Uniformes paramilitaires
La première vague, de 40 assaillants, arriva en habit de civils, armés de machettes et de bâtons, criant des insultes aux familles de Viejo Velasco. La nature paramilitaire des assaillants soulignée par le fait qu’ils furent suivis par une seconde grande vague de deux cent attaquants : beaucoup portaient des uniformes d’officier de police, d’autres des uniformes noirs et étaient munis d’armes à feu exclusivement permises aux Forces Armées et aux agents de police (armes semi-automatiques M-16 et R-15, pistolets de calibre 22 et fusils). Les assaillants arrivèrent de la communauté voisine de Nueva Palestina, à environ 6 heures du matin, lundi. Immédiatement après le début de l’attaque, un hélicoptère non identifié survola la communauté en décrivant des cercles à basse altitude. Ce ne fut pas avant 10 heures du matin que d’autres hélicoptères atterrirent dans la communauté, un du Ministère de la Justice et trois de la police d’état.
Maria Nunez Gonzales, 32 ans, rapportée comme morte lundi, ne fut pas aussi chanceuse que les survivants. On retrouva son cadavre. D’après les rapports des Droits de l’Homme, les assaillants la violèrent avant de la tuer. Filemon Benitez Perez, 20 ans, et Antonio Mayor Benitez Perez, 30 ans, s’avèrent morts aussi.
Des villageois rapportent aussi avoir été témoin de la mort de Juan Penate Montejo. Les organisations des Droits de l’Homme listent aussi les personnes suivantes comme disparues : Mariano Perez Guzman (« 60 ou 65 ans ») et Miguel Moreno Montejo, 50 ans.
Deux autres personnes sont portées manquantes : une femme handicapée, Petrona Nuñez Gonzalez et son père, Pedro Nuñez Perez. Leur famille craigne qu’ils aient été enlevés et emmenés à Nueva Pamestina qui a été bouclé pour empêcher la presse et les observateurs des Droits de l’Homme d’entrer faire une enquête. Des personnes des communautés environnantes auraient dit aux observateurs des Droits de l’Homme que les assaillants avaient déclarés que « si il y a des blessés de Nueva Palestina qui meurent, les otages seront lynchés ».
Tout ce qu’avaient les familles victimes a été détruit au cours de l’attaque : leur maisons arasées, leurs biens, provisions et outils volés ou détruits. Les organisations des Droits de l’Homme rapportent que 23 hommes, huit femmes et huit enfants sont sans abris suite aux agressions.

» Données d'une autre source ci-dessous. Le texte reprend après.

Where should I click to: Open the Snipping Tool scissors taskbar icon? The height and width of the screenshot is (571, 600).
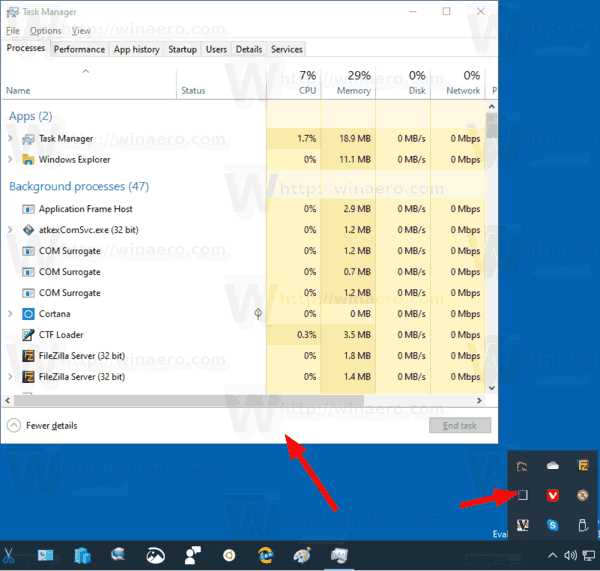point(8,556)
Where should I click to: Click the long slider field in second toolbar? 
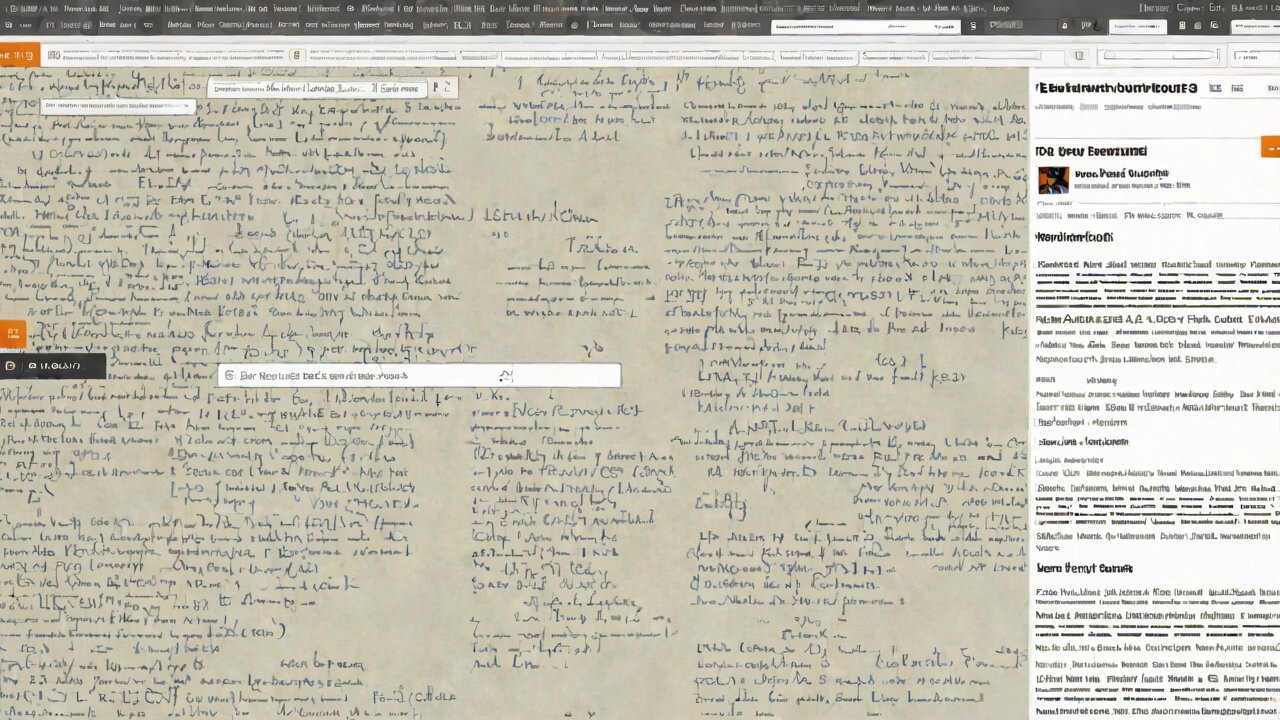1162,56
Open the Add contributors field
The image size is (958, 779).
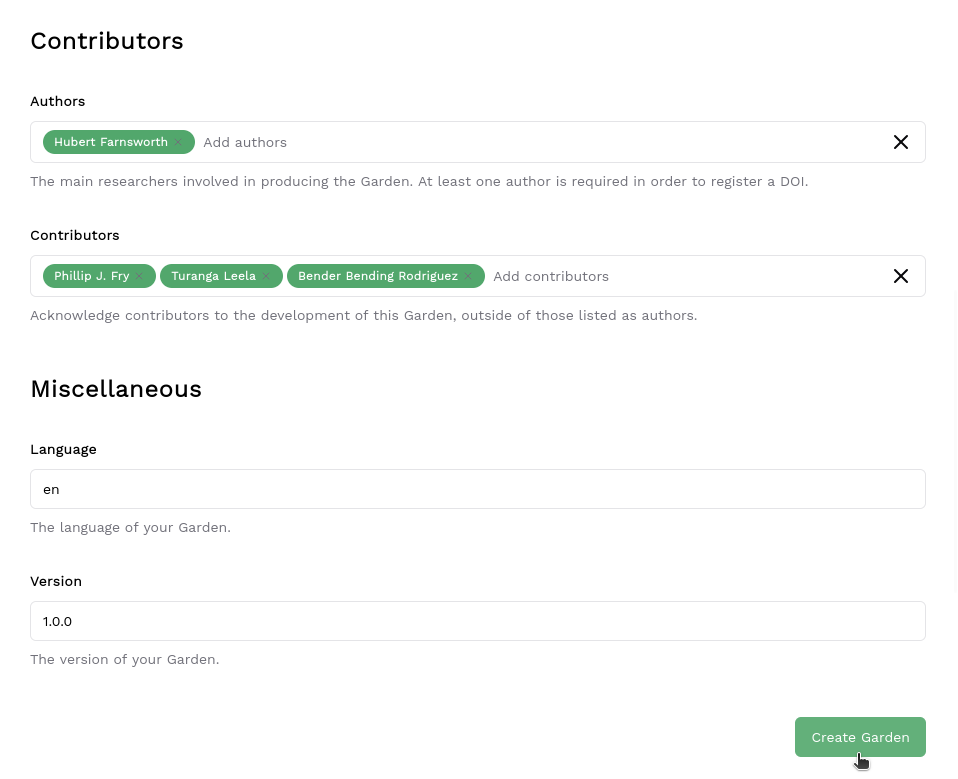pos(551,276)
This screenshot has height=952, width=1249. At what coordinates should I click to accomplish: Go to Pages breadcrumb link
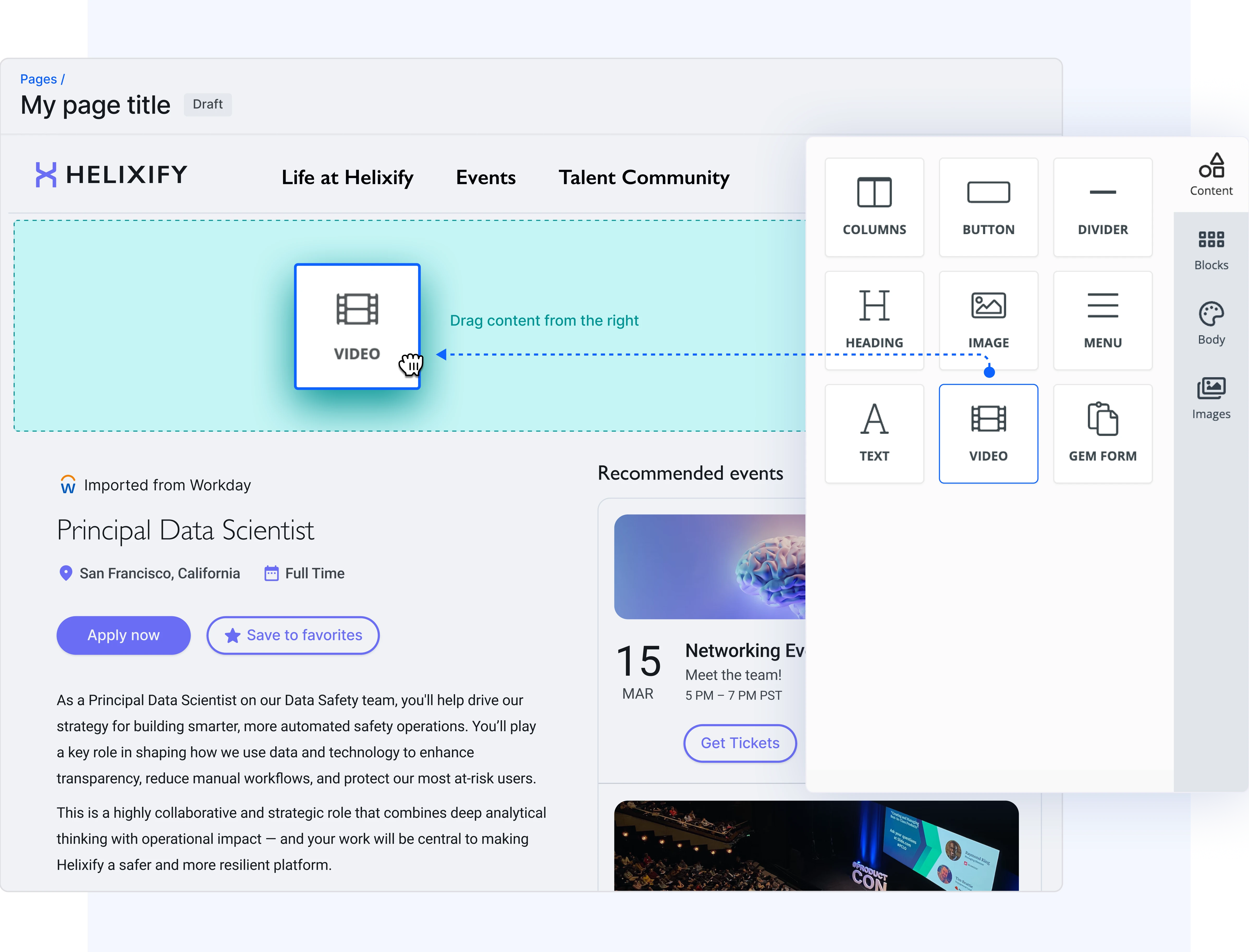click(x=39, y=79)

Ce n’est pas un conflit ethnique
De nombreux comptes rendus de presse sur le massacre ont dit erronément que l’affrontement du lundi était un conflit « ethnique » entre les indigènes Lacandon et d’autres groupes indigènes. C’est faux. La majorité des agresseurs et des victimes étaient des indigènes Tzeltal (Nueva Palestina, la communauté agressée est de majorité Tzeltal et comprend aussi des Choles et des Lacandones). Les victimes étaient aussi Tzeltal et Choles. Les divisions ne sont pas à propos des frontières ethniques mais plutôt entre ceux qui ont des protections spéciales et des privilèges accordés par le gouvernement et ceux qui n’en ont pas.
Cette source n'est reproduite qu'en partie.